38話 旅は道連れ
「あ、あれがキミのお爺さん?」
「そうだぜ。そこら辺にいるような普通の爺ちゃんだろ?」
あ、うん。確かに見た目は普通だよ? 特に筋肉が発達していると言うわけではないし、身長が高いというわけでも低いというわけでもない。強いて言えば少し長めの白い顎髭が特徴的だろうか。
問題はお爺さんが手にしているものだ。
「爺ちゃん、またデカイの狩ってきたな」
「ほっほっほ。ワシの大事な馬車を壊したオルカムを追いかけておったら恐竜が出てきおってな。しかもワシの獲物を横取りしおった。故に狩ってやったんじゃ」
そう言ってベルのお爺さんはニコニコと笑った。
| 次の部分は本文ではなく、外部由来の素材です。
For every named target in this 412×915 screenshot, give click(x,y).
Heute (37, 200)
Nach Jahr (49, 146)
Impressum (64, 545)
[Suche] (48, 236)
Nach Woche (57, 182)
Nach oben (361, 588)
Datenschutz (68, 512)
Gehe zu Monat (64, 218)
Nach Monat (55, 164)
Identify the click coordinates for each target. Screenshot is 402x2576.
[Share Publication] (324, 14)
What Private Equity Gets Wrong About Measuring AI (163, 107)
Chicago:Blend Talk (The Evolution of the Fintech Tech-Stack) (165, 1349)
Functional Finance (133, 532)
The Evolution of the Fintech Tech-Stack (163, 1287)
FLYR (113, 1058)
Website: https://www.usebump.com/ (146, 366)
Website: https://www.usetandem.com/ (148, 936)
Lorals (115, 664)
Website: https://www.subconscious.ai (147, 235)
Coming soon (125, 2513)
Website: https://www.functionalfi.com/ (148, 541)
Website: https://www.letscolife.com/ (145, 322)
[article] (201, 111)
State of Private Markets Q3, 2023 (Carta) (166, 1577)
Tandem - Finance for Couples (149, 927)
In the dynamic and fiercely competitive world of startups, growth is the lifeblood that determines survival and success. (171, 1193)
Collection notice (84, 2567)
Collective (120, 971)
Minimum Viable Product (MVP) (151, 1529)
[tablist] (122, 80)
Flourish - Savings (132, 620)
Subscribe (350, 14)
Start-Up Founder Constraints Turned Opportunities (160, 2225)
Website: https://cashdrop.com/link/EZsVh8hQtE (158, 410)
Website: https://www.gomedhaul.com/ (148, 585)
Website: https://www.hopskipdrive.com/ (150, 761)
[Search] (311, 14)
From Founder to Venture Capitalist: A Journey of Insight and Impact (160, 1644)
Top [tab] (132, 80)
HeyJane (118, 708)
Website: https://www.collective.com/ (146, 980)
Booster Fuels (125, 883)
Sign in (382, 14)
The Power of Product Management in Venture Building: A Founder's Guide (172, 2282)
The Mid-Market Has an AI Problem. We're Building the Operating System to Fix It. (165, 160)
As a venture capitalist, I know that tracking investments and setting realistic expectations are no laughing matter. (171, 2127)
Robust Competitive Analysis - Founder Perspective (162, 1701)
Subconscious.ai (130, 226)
顔だけを見ると優しそうなお爺さんだけど、馬車の二倍はありそうな恐竜の、尻尾を片手で持って引きずってくるんだよ? ちょっと引いたね。
「む? ベル、そこにいる子は誰じゃ? それに頭の上にいるのは……」
「あいつはユートってんだ。頭の上にいるのは精霊様だ。リン様というらしい」
「ふむ。これは失礼しました。ワシはハクと申します」
ハクと名乗ったベルのお爺さんは両腕を交差して片膝をついた。ゴルタルの挨拶なのかな? にしては随分と堂に入っていると言うか、商人にしては少し違和感がある。
「リンだよー」
「僕は唯斗、ユートでいいよ。旅をしてるんだ。あと、そんなに堅苦しくされるとリンも困っちゃうよ」
「それはすまんかった。幼少より精霊様には敬意を払えと言われてきましたのでな」
「いつも通りでいいよ。そういうのリンは気にしないし。おばかさんだからね」
「なにおー! ユートだってバカだもん」
「あー、はいはい」
耳元で騒ぐリンを適当にあしらっていると、突然ハクが笑い始めた。
「ほっほっほ。いや、失礼した。ユートは精霊様と随分と仲がよろしいのじゃな」
「まぁ、長い付き合いだからね」
「ふむ……。失礼じゃがユートはいくつなのじゃ?」
「二十だってよ。信じらんねーよな」
僕が答える前にベルが答えてしまった。でもハクは驚くことなく、何やら納得したように頷いていた。
「なるほど。人は見かけによらんのぉ」
「爺ちゃん、驚いてねーのかよ」
「驚いておるぞ。だがのぉ、ユートには全く隙がない。ワシでも勝てるかわからんのぉ」
「はぁ!? だって、爺ちゃんはーー」
何を言いかけたのかわからないけど、ベルはそれ以上話そうとしなかった。いや、話せなかったというべきかな。物凄い殺気がハクから放たれてたから。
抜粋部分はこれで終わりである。